一、2000年真题：1. 答案：C解析：问题要求选择一个在100和999之间的正整数，满足各个数字的平方和等于该数本身。

首先明确数字的范围是100到999，因此只需要考虑三位数。

假设一个三位数为$abc$，那么它满足条件$a^2+b^2+c^2=abc$。

考虑到$a,b,c$的范围在1到9之间，可以通过穷举法逐个尝试。

当$a=2$时，$b=5$和$c=1$，满足条件$2^2+5^2+1^2=251$，因此答案为C。

2. 答案：D解析：问题给出了一个小测试，Tom回答7道题目，其中4道题回答正确。

考虑到每道问题只有两个选择（正确或错误），因此回答7道题目的所有可能性为$2^7=128$。

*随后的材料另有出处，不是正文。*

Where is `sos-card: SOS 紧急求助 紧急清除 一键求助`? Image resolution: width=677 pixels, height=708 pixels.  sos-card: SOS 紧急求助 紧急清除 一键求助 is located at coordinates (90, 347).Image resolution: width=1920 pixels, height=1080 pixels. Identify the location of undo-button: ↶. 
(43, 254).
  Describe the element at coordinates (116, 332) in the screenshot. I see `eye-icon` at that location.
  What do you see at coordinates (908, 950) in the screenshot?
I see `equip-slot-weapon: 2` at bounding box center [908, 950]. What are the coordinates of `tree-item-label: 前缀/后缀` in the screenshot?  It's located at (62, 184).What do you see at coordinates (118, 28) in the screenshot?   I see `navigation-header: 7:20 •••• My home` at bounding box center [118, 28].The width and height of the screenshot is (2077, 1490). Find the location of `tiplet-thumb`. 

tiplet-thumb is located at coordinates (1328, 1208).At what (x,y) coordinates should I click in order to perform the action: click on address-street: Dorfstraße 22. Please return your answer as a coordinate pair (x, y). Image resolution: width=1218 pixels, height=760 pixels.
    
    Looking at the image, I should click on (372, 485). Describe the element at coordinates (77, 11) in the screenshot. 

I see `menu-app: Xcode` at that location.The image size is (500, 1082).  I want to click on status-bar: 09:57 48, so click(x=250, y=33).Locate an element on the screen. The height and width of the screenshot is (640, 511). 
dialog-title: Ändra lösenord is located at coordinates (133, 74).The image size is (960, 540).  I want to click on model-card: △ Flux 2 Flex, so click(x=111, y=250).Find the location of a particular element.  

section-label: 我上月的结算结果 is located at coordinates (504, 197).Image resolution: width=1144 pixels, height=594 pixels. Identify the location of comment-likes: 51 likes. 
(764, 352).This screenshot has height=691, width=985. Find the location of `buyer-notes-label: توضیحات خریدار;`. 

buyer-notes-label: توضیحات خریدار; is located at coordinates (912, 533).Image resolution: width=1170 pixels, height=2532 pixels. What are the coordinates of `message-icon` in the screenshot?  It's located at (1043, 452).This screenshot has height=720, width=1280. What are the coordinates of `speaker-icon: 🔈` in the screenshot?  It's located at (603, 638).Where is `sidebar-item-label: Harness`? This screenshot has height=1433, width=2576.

在这些可能性中，只有一种情况Tom回答了4道题目正确，因此答案为D。

3. 答案：A解析：问题给出了一个图形，包含了一系列长方形。

我们需要计算图形中所有（不重叠）长方形的个数。

首先考虑长方形最小边长为1的情况，可以在图形中找到4个这样的长方形。

然后考虑最小边长为2的情况，可以找到3个长方形。

以此类推，最小边长为3、4、5的情况下，分别可以找到2个、1个、0个长方形。

因此，总共可以找到的长方形个数为$4+3+2+1=10$，答案为A。

4. 答案：C解析：问题给出了一个5乘5的正方形网格，要求从左上角走到右下角，只能向右或向下移动，且不能重复经过同一格。

我们需要计算从左上角到右下角有几条路径。

可以发现，从左上角到右下角，一共需要移动4次向右，4次向下。

因此可以将问题转化为在8个移动中选择4个向右，即$C_8^4=\frac{8!}{4!4!}=70$，答案为C。